"If he doesn't get it, I don't know who's going to get it," Smith told ESPN.com. "He's still got a lot of yards to go. I'm not going to lie to you."
Peterson's 11,675 yards places him 17th all time, 6,680 yards behind Smith's 18,355. If All Day plays five more seasons he would need to average 1,336 yards to break Smith's record. Peterson led the NFL with 1,485 yards in 2015. At 30 years old, history is against Peterson holding that streak of longevity. Most backs decline at 30, but the Vikings' bulldozer has proven to be more than a mere mortal before -- leading the NFL in rushing after tearing an ACL.
If Peterson's body breaks down thanks to the heavy workload, Smith's record could last for decades. Frank Gore currently has more yards (12,040) than Peterson, but the 32-year-old isn't a threat to the record. Marshawn Lynch just retired with 9,112 yards. At 29, Jamaal Charles has 7,220 yards. Rookie Todd Gurley could have a shot, but needs to stack many, many more years before we consider him a contender.

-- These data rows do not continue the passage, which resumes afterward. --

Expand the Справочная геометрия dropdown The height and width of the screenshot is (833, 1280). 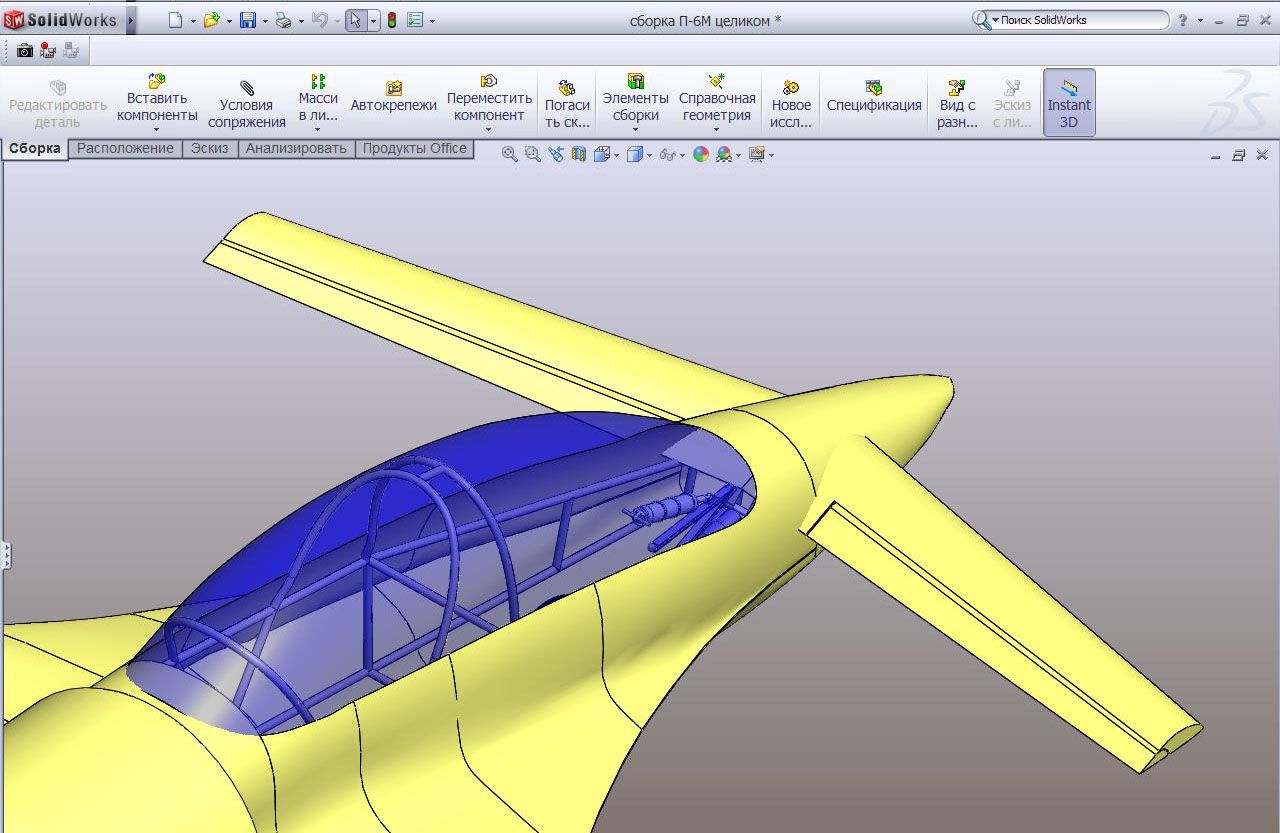point(716,130)
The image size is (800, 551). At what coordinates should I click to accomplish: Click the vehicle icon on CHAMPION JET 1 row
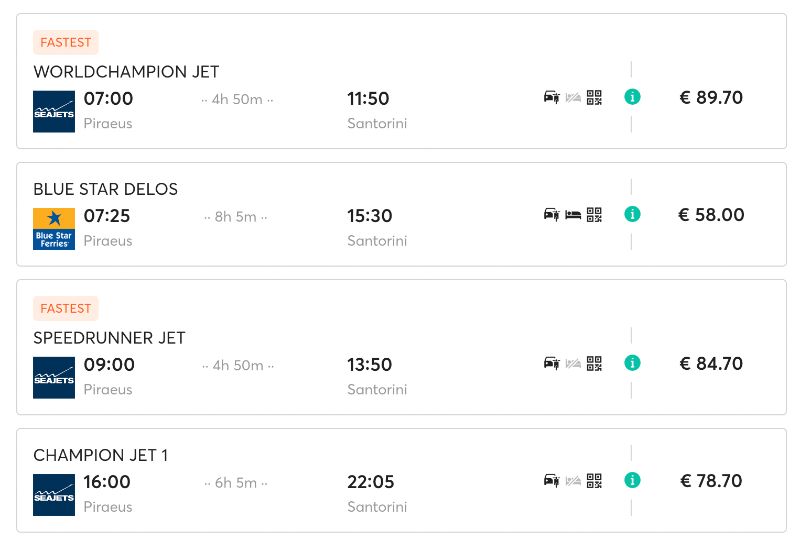pos(552,481)
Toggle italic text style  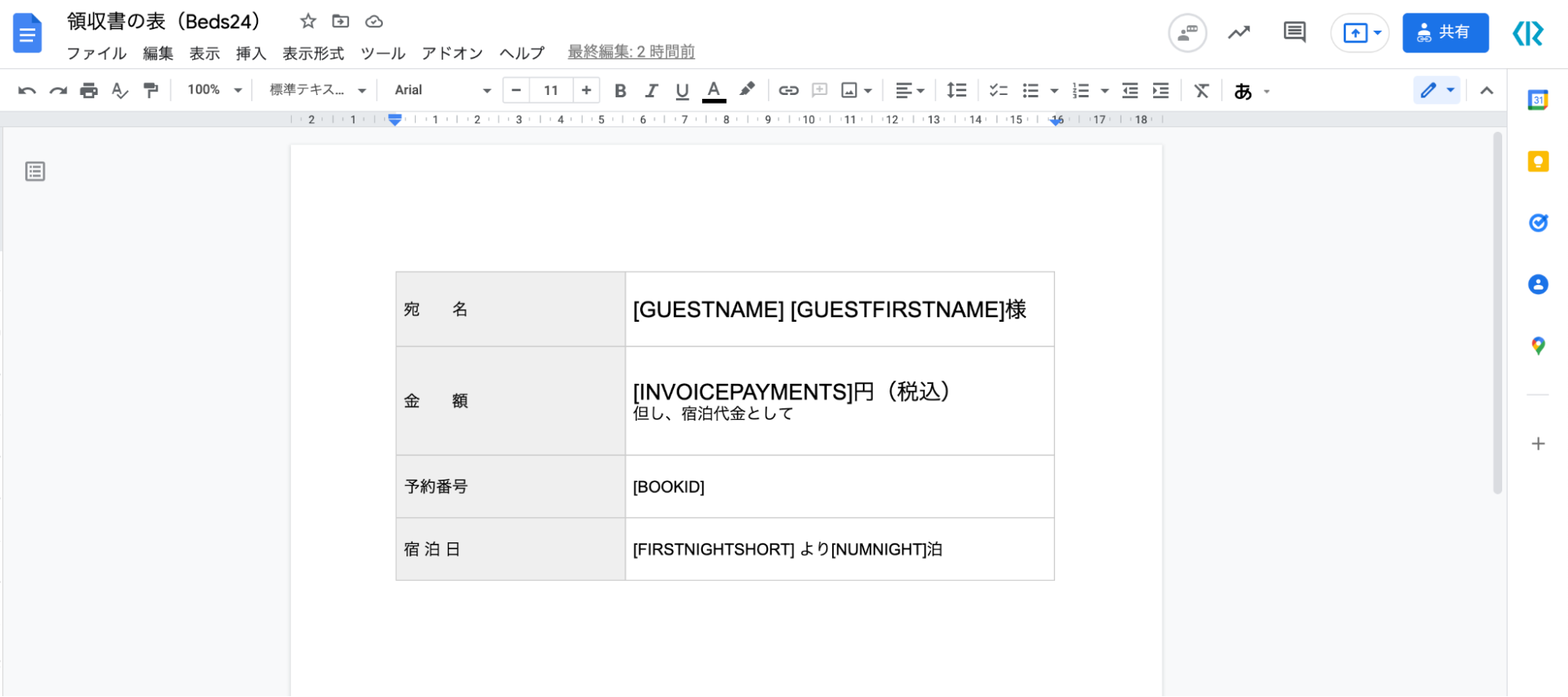pos(651,90)
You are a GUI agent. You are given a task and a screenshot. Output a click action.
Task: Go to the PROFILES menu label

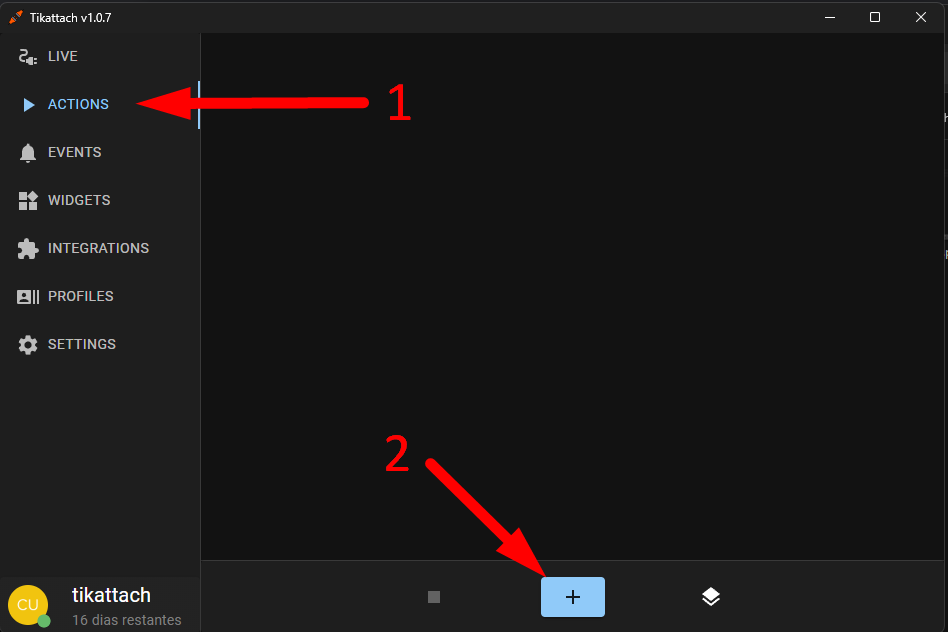tap(80, 296)
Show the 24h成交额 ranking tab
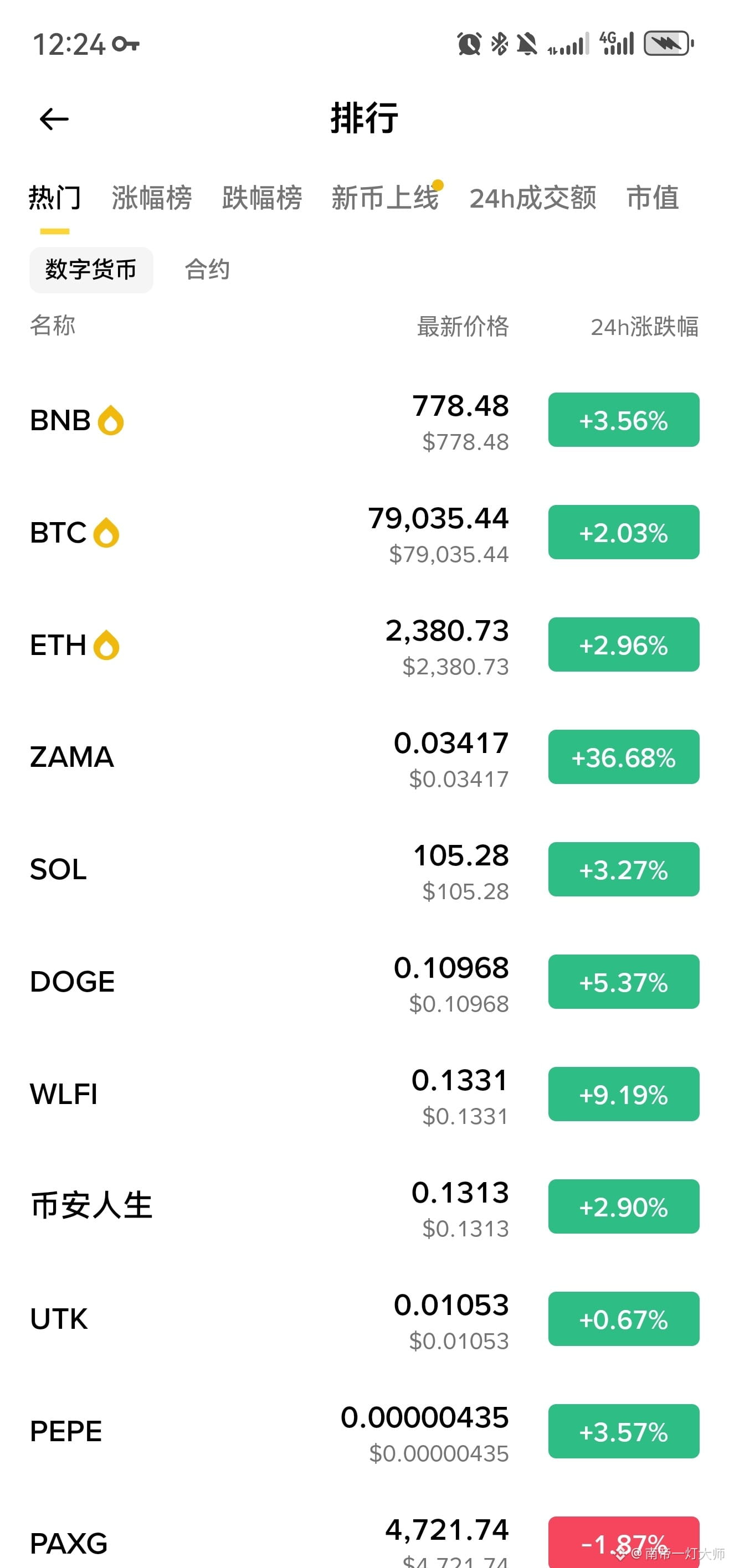Screen dimensions: 729x1568 point(533,198)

Jim Brown held the NFL's rushing record for 21 years. Walter Payton owned it for 18 before Smith broke it in 2002.
With the proliferation of running back tandems, pass-heavy offenses and few workhorse backs, Smith might own it longer than both legendary backs combined if Peterson falls short.
Smith lamented the decline in the one-back system.
"It's somewhat sad," he said, "because I know as a running back it's hard to get that continuity and get in the flow of the game when you're getting 15 carries a game. I didn't even get rolling until I got 15 carries a game."